◆ Source passage ◆
########

DALLAS, March 29 -- Ritalin, the treatment of choice for an estimated 2 million or more children suffering from attention deficit hyperactivity disorder, could be more effective and cause fewer side-effects if it were administered as a single compound rather than as a mixture, say chemists at Brookhaven National Laboratory. Yu-Shin Ding, Ph.D., and colleagues presented their findings here today at the national meeting of the American Chemical Society, world's largest scientific society.
Methylphenidate (marketed as Ritalin) is a chiral drug, meaning that it comes in two molecular forms, one a mirror image of the other (enantiomers). Currently Ritalin, which topped $350 million in sales last year, said Ding, is distributed as a "racemic" mixture of both its chiral molecules -- d-threo and l-threo.
However, some evidence has suggested that the drug's therapeutic effect resides solely in the d-threo enantiomer, which is about 10 times more potent than its chiral counterpart, according to Ding. "If the beneficial effects of the drug reside only in the d-threo form," she said, "then fifty percent of the weight of the administered drug may not contribute to its therapeutic effects."

########

◆ Data segment ◆
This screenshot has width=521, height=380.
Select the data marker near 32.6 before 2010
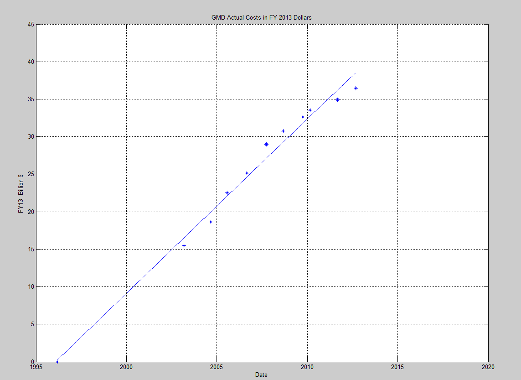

########

◆ Work to complete ◆
- 1) List every person, place, and organization named in the Ritalin article.
- 2) Render this sentence from the Ritalin article in Spanish: "Methylphenidate (marketed as Ritalin) is a chiral drug, meaning that it comes in two molecular forms, one a mirror image of the other (enantiomers)."
- 3) Carry the Ritalin article forward with the paragraphs that would come after its final sentence, in the same reporting style.

◆ Answers provided ◆
- 1)
- Dallas
- Brookhaven National Laboratory
- Yu-Shin Ding
- American Chemical Society

- 2) El metilfenidato (comercializado como Ritalin) es un fármaco quiral, lo que significa que se presenta en dos formas moleculares, una imagen especular de la otra (enantiómeros).

- 3)
Ding, along with colleagues Joanna S. Fowler and Nora Volkow, studied the individual effects of d-threo and l-threo on the central nervous system. They tagged each enantiomer with a short-lived radioactive tracer chemical -- calleda carbon-11 isotope -- with a half-life of 20 minutes. They then used positron emission tomography (PET) to compare the enantiomers' effects in the brains of baboons and humans. (Radiotracers emit signals as they decay that can be collected by a PET scan to generate images.) The study showed that the d-threo enantiomer bound precisely to the dopamine targets in the brain, while the binding of l-threo was mostly non-specific.